> [MATERIAL PROVIDED]

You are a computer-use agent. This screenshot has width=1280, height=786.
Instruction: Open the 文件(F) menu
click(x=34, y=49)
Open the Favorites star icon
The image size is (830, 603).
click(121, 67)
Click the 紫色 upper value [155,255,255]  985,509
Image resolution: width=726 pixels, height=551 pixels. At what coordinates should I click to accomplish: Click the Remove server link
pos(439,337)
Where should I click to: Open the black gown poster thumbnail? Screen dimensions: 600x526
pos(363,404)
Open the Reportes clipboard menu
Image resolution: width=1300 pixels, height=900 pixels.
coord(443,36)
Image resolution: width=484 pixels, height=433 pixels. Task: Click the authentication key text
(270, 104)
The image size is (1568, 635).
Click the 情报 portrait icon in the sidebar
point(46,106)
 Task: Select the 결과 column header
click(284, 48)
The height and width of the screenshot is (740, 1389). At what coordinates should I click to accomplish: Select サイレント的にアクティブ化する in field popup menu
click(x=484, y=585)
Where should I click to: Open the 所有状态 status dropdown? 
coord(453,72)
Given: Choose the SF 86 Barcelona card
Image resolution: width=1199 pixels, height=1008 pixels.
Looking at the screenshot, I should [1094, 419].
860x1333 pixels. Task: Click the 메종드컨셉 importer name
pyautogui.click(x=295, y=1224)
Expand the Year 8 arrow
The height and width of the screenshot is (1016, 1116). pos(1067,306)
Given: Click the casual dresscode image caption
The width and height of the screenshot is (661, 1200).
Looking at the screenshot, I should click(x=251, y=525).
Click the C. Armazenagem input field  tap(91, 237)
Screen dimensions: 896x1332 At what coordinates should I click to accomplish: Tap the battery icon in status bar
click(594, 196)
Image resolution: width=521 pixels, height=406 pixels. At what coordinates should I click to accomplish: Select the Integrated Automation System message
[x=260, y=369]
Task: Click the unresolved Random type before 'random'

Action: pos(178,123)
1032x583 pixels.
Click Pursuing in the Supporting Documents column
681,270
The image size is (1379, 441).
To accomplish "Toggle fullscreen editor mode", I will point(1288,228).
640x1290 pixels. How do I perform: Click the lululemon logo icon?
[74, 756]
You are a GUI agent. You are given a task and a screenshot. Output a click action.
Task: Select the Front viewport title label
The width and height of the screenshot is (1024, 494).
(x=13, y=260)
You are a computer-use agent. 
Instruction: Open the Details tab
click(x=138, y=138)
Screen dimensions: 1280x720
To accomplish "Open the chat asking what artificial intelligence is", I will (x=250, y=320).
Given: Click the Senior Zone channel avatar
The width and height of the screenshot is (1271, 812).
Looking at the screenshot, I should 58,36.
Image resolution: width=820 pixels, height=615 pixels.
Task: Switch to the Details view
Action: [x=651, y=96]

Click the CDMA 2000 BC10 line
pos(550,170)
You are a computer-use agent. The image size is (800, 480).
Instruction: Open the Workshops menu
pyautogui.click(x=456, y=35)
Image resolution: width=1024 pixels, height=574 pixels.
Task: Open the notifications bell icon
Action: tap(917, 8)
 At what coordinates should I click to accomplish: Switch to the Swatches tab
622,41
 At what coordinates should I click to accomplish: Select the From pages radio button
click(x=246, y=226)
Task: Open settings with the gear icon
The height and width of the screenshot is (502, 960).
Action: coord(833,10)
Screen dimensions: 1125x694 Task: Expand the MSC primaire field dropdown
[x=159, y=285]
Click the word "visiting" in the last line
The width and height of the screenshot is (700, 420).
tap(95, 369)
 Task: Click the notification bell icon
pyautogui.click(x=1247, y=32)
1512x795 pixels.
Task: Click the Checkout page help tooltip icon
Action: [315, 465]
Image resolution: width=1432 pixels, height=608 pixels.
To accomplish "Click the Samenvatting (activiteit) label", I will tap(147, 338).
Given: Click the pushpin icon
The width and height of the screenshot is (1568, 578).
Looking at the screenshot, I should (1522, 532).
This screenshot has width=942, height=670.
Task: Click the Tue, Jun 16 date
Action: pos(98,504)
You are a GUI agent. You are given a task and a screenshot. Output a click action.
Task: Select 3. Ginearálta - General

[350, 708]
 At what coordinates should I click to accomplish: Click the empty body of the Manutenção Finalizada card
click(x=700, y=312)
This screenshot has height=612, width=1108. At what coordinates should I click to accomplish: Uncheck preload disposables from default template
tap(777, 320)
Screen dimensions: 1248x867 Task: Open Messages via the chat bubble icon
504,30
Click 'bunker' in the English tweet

> [WRITTEN REQUEST] Quote the entire listing above verbatim, line for line.

> [SOLUTION TO THIS TASK]
You are a computer-use agent. This screenshot has width=1280, height=786.
Instruction: Open the 文件(F) menu
click(x=34, y=49)
Open the Favorites star icon
The image size is (830, 603).
click(121, 67)
Click the 紫色 upper value [155,255,255]  985,509
Image resolution: width=726 pixels, height=551 pixels. At what coordinates should I click to accomplish: Click the Remove server link
pos(439,337)
Where should I click to: Open the black gown poster thumbnail? Screen dimensions: 600x526
pos(363,404)
Open the Reportes clipboard menu
Image resolution: width=1300 pixels, height=900 pixels.
coord(443,36)
Image resolution: width=484 pixels, height=433 pixels. Task: Click the authentication key text
(270, 104)
The image size is (1568, 635).
Click the 情报 portrait icon in the sidebar
point(46,106)
 Task: Select the 결과 column header
click(284, 48)
The height and width of the screenshot is (740, 1389). At what coordinates should I click to accomplish: Select サイレント的にアクティブ化する in field popup menu
click(x=484, y=585)
Where should I click to: Open the 所有状态 status dropdown? 
coord(453,72)
Given: Choose the SF 86 Barcelona card
Image resolution: width=1199 pixels, height=1008 pixels.
Looking at the screenshot, I should [1094, 419].
860x1333 pixels. Task: Click the 메종드컨셉 importer name
pyautogui.click(x=295, y=1224)
Expand the Year 8 arrow
The height and width of the screenshot is (1016, 1116). pos(1067,306)
Given: Click the casual dresscode image caption
The width and height of the screenshot is (661, 1200).
Looking at the screenshot, I should click(x=251, y=525).
Click the C. Armazenagem input field  tap(91, 237)
Screen dimensions: 896x1332 At what coordinates should I click to accomplish: Tap the battery icon in status bar
click(594, 196)
Image resolution: width=521 pixels, height=406 pixels. At what coordinates should I click to accomplish: Select the Integrated Automation System message
[x=260, y=369]
Task: Click the unresolved Random type before 'random'

Action: pos(178,123)
1032x583 pixels.
Click Pursuing in the Supporting Documents column
681,270
The image size is (1379, 441).
To accomplish "Toggle fullscreen editor mode", I will point(1288,228).
640x1290 pixels. How do I perform: Click the lululemon logo icon?
[74, 756]
You are a GUI agent. You are given a task and a screenshot. Output a click action.
Task: Select the Front viewport title label
The width and height of the screenshot is (1024, 494).
(x=13, y=260)
You are a computer-use agent. 
Instruction: Open the Details tab
click(x=138, y=138)
Screen dimensions: 1280x720
To accomplish "Open the chat asking what artificial intelligence is", I will (x=250, y=320).
Given: Click the Senior Zone channel avatar
The width and height of the screenshot is (1271, 812).
Looking at the screenshot, I should 58,36.
Image resolution: width=820 pixels, height=615 pixels.
Task: Switch to the Details view
Action: [x=651, y=96]

Click the CDMA 2000 BC10 line
pos(550,170)
You are a computer-use agent. The image size is (800, 480).
Instruction: Open the Workshops menu
pyautogui.click(x=456, y=35)
Image resolution: width=1024 pixels, height=574 pixels.
Task: Open the notifications bell icon
Action: tap(917, 8)
 At what coordinates should I click to accomplish: Switch to the Swatches tab
622,41
 At what coordinates should I click to accomplish: Select the From pages radio button
click(x=246, y=226)
Task: Open settings with the gear icon
The height and width of the screenshot is (502, 960).
Action: coord(833,10)
Screen dimensions: 1125x694 Task: Expand the MSC primaire field dropdown
[x=159, y=285]
Click the word "visiting" in the last line
The width and height of the screenshot is (700, 420).
tap(95, 369)
 Task: Click the notification bell icon
pyautogui.click(x=1247, y=32)
1512x795 pixels.
Task: Click the Checkout page help tooltip icon
Action: [315, 465]
Image resolution: width=1432 pixels, height=608 pixels.
To accomplish "Click the Samenvatting (activiteit) label", I will tap(147, 338).
Given: Click the pushpin icon
The width and height of the screenshot is (1568, 578).
Looking at the screenshot, I should (1522, 532).
This screenshot has width=942, height=670.
Task: Click the Tue, Jun 16 date
Action: pos(98,504)
You are a GUI agent. You are given a task and a screenshot. Output a click action.
Task: Select 3. Ginearálta - General

[350, 708]
 At what coordinates should I click to accomplish: Click the empty body of the Manutenção Finalizada card
click(x=700, y=312)
This screenshot has height=612, width=1108. At what coordinates should I click to accomplish: Uncheck preload disposables from default template
tap(777, 320)
Screen dimensions: 1248x867 Task: Open Messages via the chat bubble icon
504,30
Click 'bunker' in the English tweet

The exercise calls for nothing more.